Para favorecer a ressignificação dos conceitos
alegando-se que Kardec estaria ultrapassado, detratores do Espiritismo deliberadamente
ignoram que a autoridade doutrinária decorre do Controle Universal do Ensino
dos Espíritos, ou seja, omitem que os princípios e conceitos que estruturam o
corpo teórico espírita não são uma concepção de um homem, mas de uma
coletividade de seres cujas informações foram metodologicamente validadas e não
se restringiram a um contexto social e econômico específico. É mais fácil para
esses revisionistas históricos acusar uma suposta obsolescência de Kardec do
que assim proceder com o Espírito da Verdade, Santo Agostinho, Sócrates,
Platão, São Luís e muitos outros seres desencarnados que participaram da
elaboração da doutrina.
No Espiritismo, a propriedade privada e a fortuna
são tidas como legítimas quando adquiridas honestamente, cabendo aos seus
possuidores o direito de defendê-las e a responsabilidade pelo bom uso. Sob a
ótica espírita, a propriedade privada, fruto do trabalho e sem prejuízo a
terceiros, é um direito natural “tão sagrado quanto o de trabalhar e de viver”.[1]

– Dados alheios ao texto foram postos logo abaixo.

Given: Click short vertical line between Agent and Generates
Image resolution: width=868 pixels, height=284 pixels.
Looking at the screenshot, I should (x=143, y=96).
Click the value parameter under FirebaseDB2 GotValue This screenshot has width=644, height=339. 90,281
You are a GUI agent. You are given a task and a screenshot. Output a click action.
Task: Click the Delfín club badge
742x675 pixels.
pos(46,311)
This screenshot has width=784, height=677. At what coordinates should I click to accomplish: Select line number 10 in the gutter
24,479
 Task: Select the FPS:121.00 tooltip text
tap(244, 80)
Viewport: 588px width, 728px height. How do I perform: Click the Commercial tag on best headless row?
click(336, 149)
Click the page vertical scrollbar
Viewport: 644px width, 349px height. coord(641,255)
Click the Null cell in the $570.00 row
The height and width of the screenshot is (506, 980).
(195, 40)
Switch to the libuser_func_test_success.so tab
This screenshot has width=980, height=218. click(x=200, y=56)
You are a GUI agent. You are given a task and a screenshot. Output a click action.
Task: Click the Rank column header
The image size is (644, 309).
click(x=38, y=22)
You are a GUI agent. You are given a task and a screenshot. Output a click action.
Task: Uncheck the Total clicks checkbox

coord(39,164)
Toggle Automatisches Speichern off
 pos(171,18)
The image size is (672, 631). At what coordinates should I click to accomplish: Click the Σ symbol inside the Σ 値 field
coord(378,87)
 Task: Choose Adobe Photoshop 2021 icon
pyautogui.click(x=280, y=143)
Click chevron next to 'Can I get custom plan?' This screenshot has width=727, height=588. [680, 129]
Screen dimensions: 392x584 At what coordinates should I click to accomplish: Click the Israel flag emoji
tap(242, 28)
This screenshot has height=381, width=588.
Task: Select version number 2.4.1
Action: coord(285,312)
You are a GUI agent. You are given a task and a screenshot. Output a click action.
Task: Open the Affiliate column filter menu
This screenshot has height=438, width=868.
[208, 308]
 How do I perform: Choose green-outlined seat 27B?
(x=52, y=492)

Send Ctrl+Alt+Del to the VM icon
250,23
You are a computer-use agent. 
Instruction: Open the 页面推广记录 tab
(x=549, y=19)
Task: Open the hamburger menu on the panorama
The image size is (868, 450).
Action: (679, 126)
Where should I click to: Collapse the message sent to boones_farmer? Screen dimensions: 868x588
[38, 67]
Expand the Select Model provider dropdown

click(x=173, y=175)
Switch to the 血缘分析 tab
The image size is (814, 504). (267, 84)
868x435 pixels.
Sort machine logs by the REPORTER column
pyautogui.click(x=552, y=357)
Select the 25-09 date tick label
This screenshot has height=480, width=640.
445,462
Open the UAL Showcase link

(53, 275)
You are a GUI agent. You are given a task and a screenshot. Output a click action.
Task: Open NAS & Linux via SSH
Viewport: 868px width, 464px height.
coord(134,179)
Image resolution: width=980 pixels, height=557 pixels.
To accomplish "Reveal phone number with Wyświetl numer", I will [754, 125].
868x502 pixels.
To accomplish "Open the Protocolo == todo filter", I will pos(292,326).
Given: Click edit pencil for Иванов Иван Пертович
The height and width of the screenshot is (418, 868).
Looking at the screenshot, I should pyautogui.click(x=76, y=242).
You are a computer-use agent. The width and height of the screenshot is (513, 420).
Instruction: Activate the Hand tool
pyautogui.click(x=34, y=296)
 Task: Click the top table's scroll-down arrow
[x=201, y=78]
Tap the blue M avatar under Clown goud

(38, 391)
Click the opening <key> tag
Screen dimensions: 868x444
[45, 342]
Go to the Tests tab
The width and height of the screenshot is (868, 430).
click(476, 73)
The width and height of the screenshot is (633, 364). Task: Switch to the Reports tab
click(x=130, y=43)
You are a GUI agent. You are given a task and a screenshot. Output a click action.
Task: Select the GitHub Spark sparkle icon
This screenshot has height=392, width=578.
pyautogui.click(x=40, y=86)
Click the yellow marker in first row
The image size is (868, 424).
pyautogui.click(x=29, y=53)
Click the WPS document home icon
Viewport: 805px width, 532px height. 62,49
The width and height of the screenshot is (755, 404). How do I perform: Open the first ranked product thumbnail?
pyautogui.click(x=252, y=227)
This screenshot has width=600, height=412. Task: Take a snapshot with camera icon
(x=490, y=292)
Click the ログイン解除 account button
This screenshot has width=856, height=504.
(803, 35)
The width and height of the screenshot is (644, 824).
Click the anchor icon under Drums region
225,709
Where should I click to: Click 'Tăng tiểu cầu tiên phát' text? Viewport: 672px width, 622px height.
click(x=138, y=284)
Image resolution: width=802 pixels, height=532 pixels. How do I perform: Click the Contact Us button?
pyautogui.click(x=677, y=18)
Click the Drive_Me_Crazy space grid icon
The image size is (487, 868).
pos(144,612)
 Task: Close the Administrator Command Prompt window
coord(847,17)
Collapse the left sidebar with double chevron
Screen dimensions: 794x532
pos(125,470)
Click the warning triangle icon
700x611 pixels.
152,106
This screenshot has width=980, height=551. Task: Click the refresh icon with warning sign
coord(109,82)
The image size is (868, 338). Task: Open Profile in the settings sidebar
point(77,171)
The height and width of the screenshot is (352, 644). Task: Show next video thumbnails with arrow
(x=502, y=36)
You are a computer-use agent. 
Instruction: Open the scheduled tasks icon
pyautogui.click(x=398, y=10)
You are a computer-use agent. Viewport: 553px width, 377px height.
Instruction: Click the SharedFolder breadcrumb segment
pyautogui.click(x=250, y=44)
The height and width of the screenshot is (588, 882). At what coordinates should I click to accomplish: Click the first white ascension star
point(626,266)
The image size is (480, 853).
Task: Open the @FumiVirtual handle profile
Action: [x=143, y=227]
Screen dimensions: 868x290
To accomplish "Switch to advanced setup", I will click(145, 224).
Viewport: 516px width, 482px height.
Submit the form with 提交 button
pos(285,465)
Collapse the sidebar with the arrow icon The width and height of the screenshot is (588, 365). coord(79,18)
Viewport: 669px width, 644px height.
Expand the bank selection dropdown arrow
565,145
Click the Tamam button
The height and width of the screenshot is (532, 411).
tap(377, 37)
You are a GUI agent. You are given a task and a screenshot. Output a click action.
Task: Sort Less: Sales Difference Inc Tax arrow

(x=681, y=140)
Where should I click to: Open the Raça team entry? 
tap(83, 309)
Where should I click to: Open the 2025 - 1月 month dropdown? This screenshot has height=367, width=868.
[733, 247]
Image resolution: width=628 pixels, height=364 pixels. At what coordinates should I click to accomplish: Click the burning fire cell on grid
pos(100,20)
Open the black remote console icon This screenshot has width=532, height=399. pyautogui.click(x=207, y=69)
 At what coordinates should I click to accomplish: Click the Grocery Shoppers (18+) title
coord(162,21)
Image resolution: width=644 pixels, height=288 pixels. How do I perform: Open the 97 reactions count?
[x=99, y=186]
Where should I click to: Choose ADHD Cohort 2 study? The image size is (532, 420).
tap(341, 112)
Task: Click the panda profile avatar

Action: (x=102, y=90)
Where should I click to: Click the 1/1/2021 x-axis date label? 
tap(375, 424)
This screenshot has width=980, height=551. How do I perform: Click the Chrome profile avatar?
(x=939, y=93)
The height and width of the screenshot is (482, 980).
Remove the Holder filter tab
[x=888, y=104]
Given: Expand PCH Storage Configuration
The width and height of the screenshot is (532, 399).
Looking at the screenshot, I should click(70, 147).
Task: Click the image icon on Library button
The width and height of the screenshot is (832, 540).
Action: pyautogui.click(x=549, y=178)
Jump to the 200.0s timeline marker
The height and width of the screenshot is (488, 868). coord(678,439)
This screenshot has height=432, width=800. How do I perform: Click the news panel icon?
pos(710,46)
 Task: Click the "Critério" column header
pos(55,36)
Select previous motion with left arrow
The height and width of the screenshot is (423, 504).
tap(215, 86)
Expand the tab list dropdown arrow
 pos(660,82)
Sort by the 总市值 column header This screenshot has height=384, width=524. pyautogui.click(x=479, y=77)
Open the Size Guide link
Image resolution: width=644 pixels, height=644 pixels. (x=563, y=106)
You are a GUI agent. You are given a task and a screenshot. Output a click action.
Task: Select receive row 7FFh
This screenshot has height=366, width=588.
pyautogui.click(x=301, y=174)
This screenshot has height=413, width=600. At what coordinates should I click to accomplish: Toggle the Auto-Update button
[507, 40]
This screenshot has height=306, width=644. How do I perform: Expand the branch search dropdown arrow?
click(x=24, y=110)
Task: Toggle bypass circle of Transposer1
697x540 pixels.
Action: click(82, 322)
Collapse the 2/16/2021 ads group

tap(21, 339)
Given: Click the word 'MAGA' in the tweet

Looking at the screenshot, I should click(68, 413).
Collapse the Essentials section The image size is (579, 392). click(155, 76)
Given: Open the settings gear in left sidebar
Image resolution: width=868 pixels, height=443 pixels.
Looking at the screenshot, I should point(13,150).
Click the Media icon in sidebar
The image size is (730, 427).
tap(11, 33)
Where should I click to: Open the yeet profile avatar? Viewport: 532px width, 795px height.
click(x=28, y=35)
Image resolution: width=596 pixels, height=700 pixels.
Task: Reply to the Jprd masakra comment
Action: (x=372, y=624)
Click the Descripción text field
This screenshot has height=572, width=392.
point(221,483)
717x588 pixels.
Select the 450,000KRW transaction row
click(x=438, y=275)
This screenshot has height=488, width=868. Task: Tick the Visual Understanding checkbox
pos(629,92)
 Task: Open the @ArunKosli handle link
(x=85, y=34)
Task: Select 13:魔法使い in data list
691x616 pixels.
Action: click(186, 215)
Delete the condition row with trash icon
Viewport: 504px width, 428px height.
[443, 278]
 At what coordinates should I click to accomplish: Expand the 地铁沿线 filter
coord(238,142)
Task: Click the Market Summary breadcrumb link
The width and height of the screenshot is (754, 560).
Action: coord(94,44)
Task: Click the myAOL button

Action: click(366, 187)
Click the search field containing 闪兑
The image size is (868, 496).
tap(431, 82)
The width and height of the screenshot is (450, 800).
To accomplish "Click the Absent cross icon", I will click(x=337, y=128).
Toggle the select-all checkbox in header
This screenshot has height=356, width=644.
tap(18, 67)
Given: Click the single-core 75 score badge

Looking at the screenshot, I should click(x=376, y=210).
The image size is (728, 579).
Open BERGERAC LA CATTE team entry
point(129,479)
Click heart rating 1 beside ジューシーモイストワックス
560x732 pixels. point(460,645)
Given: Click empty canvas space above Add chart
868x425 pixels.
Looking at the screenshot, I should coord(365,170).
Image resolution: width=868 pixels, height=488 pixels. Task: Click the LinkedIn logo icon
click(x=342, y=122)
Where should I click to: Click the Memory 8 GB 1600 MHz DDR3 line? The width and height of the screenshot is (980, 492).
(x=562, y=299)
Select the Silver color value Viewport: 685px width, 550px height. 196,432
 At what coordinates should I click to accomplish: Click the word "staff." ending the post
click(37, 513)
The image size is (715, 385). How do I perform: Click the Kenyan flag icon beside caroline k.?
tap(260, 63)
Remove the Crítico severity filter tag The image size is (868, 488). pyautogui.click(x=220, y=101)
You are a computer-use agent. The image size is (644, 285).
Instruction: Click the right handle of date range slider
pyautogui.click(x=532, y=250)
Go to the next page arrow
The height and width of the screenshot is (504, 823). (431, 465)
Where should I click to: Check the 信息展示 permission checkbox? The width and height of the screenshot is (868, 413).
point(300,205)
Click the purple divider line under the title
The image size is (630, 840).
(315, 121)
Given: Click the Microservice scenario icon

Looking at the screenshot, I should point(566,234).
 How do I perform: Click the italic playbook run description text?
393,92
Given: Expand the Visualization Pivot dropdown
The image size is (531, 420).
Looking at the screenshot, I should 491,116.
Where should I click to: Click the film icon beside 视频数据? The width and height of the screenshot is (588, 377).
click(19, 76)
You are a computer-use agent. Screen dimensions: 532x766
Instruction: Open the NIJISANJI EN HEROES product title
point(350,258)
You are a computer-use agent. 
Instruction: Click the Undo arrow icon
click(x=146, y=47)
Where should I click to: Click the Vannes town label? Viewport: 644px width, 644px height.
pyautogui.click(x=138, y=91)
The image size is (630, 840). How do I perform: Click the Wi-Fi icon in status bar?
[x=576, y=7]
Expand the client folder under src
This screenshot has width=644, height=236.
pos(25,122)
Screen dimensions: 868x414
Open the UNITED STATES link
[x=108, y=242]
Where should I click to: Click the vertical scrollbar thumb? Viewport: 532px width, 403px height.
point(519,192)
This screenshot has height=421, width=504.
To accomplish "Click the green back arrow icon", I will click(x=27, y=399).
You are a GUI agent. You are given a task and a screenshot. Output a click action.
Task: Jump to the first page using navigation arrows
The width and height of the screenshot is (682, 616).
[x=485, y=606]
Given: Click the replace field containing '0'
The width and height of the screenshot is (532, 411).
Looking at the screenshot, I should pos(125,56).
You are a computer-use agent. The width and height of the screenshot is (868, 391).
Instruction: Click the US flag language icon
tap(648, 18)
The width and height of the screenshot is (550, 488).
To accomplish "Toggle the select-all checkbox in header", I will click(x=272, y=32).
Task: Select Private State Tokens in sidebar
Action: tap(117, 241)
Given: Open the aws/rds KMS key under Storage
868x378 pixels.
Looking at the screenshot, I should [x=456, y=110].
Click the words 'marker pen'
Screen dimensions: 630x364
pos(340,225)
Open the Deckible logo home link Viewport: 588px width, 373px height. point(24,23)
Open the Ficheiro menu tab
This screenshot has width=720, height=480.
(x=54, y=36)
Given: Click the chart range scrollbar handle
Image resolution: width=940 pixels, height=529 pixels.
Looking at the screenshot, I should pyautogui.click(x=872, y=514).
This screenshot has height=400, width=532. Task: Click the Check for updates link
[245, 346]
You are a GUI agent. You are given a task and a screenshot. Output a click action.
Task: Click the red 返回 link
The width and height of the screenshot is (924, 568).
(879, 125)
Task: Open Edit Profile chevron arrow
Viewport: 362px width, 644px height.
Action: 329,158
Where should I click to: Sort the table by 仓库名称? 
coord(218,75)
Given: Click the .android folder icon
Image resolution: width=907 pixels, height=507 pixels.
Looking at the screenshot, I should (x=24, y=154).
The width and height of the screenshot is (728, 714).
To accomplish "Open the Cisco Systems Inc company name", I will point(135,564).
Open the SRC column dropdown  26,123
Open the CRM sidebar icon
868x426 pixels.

Essa perspectiva está profundamente enraizada na justiça divina, onde a riqueza
material é vista como uma prova voltada a exercitar o caráter e a moralidade
dos indivíduos.
Os Espíritos aprofundam a discussão ressaltando que
a riqueza verdadeira não reside nos bens materiais, mas nas qualidades morais e
intelectuais que o indivíduo desenvolve ao longo de suas existências[2].
A riqueza material é temporária e deve ser usada para o bem do rico como dos
mais vulneráveis. Kardec enfatiza que a acumulação egoísta de riqueza contraria
os preceitos cristãos de fraternidade. Essa abrangência moral e espiritual
proporciona uma compreensão mais profunda e equilibrada da questão da
propriedade e da fortuna como oportunidades temporárias de progresso,
transcendendo as meras considerações materialistas da posse de bens em si mesma.
A desigualdade das riquezas, sob a perspectiva
espírita, é vista como reflexo da diversidade natural de características e
aptidões pessoais. Sobre a tentativa de militantes políticos que pretendem,
artificialmente, forçar uma igualdade absoluta de riquezas, os Espíritos assim
se posicionaram:
“São cultores de
sistemas, esses tais, ou ambiciosos cheios de inveja. Não compreendem que a
igualdade com que sonham seria a curto prazo desfeita pela força das coisas.
Combatei o egoísmo, que é a vossa chaga social, e não corrais atrás de
quimeras.”[3]
Na comunicação mediúnica que Allan Kardec
selecionou para lê-la integralmente em sua visita aos espíritas da cidade de
Lyon, destaca-se o alerta contra as propostas sociais utópicas que pregavam a igualdade
absoluta:
“Acabo de pronunciar a
palavra igualitária. Julgo útil nela deter-me um pouco, porque não vimos
pregar, em vosso meio, utopias impraticáveis, pois, ao contrário, repelimos
energicamente tudo quanto pareça ligar-se às prescrições de um comunismo antissocial.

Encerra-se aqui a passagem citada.